2006 New Member Profiles
Vermont Senate: Bernie Sanders (I)
The Almanac of American Politics
© National Journal Group Inc.
| Bernie Sanders |
| Born: |
September 8, 1941 |
| Family: |
Wife, Jane; four children |
| Religion: |
Jewish |
| Education: |
Attended Brooklyn College; University of Chicago, B.A. 1964 |
| Career: |
Freelance writer; documentary filmmaker; director, American People's Historical Society; lecturer, Harvard University and Hamilton College |
Elected
Office: |
Burlington mayor, 1981-89; U.S. House, 1990-2006
|
For his entire career in public office, Bernie Sanders has been a political anomaly. His victory over Republican Richard Tarrant doesn't change that: He goes from being the only independent in the House to being the only independent in the Senate. Sanders will succeed retiring three-term independent Sen. James Jeffords.
Sanders, who entered politics as a member of the socialist Liberty Union Party, lost two bids for the U.S. Senate and two races for governor before becoming Burlington's mayor in 1981 by only 10 votes. After yet another unsuccessful bid for the governor's office, Sanders lost a House campaign to Republican Peter Smith in 1988. Two years later he defeated Smith, and he hasn't lost a race since.

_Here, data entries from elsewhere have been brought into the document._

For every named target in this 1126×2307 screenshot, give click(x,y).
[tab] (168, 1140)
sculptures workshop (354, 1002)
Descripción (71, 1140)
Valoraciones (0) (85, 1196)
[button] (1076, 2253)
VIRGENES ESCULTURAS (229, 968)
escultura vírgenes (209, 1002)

Despite his decidedly left-wing politics, Sanders received a chilly welcome from House Democrats upon his arrival in Washington. Party leaders preferred to keep their distance from a self-avowed socialist. They only reluctantly accepted him into the caucus and granted him seniority as a Democrat.

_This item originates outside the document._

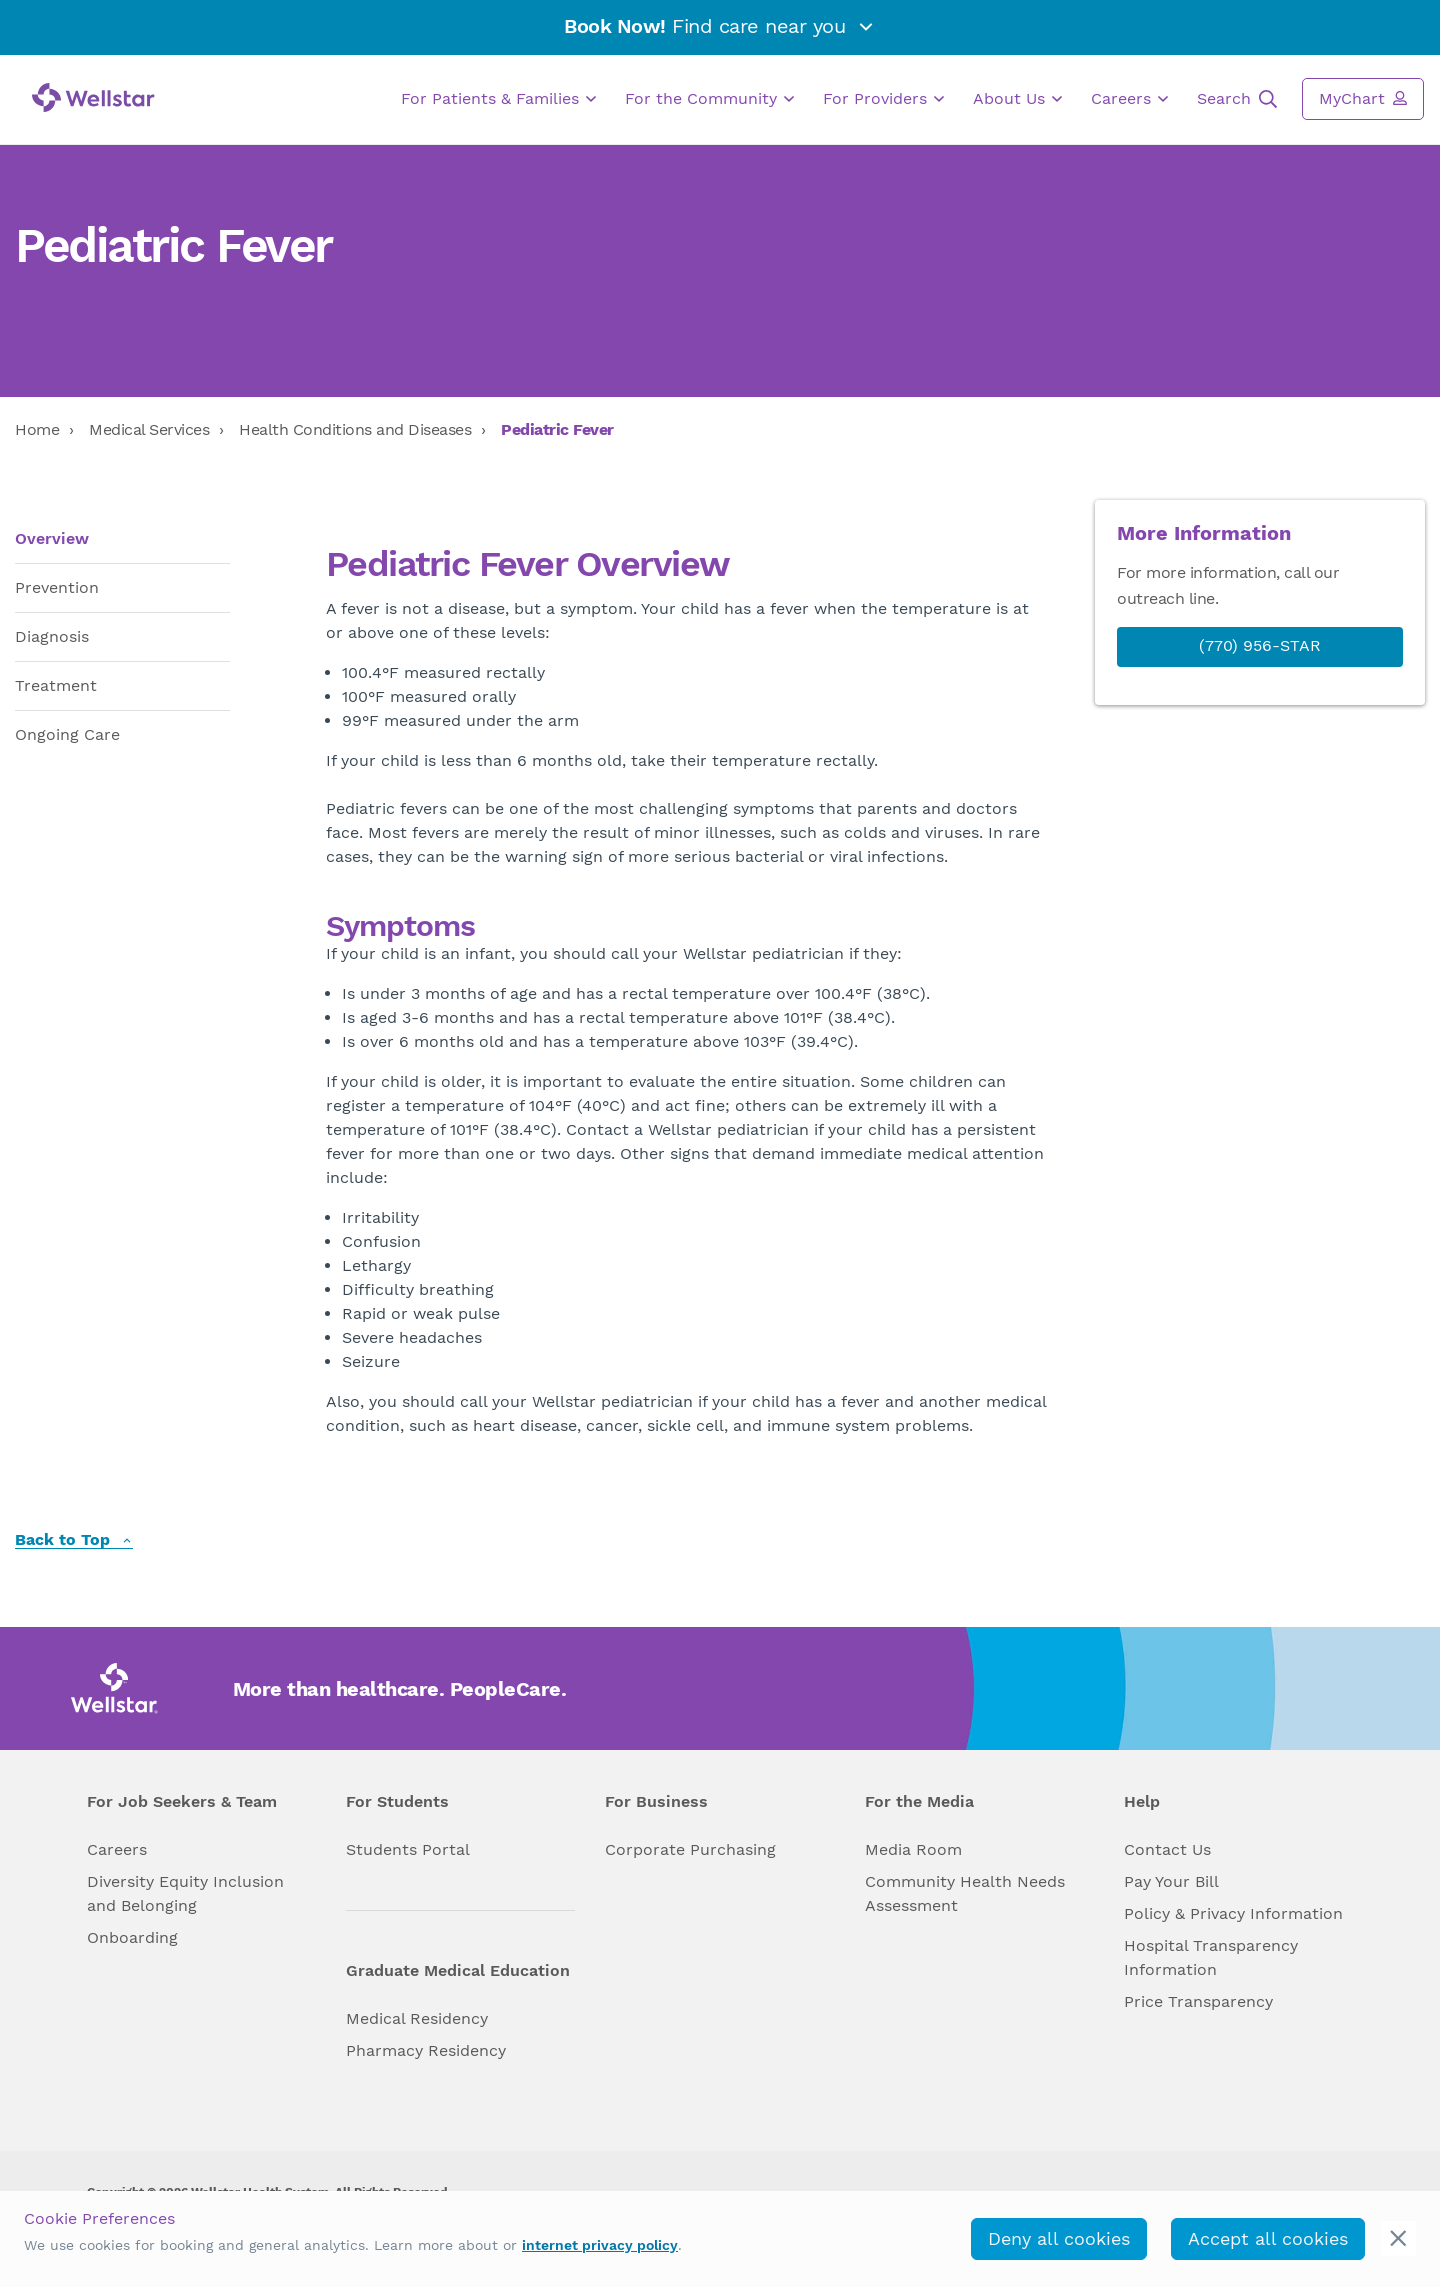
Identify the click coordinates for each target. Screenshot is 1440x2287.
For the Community (709, 99)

In the House, Sanders helped to make the high cost of prescription drugs a national issue. He was the first member of Congress to sponsor bus trips to Canada so that people could buy cheaper medicines. He was also an outspoken opponent of permanent normal trade relations with China and of the North American Free Trade Agreement, and he was the most prominent House supporter of the Northeast Dairy Compact.
When Jeffords announced in April 2005 that he would not seek re-election, it was not without some irony that the Democratic Party looked to Sanders to run for the open seat. Howard Dean, Democratic National Committee chairman and a former Vermont governor, declared, "A victory for Bernie Sanders is a win for Democrats."
Ever the loner, Sanders said he would neither seek nor accept the Democratic nomination. But, with his consent, Democrats put his name on the primary ballot anyway. In the September 12 Democratic primary, he won 94 percent of the vote.
Tarrant, the Republican nominee, waged an almost entirely self-funded campaign. A former high school basketball star who went on to become a multimillionaire, he poured more than $5.2 million of his own money into the race by the end of August, much of it spent on television commercials.
Featuring the tagline "What's happened to Bernie?" Tarrant's ads attacked Sanders as being soft on child molesters and drug dealers and hard on rape victims and working mothers. Despite the attacks, Tarrant never closed the yawning gap in the polls.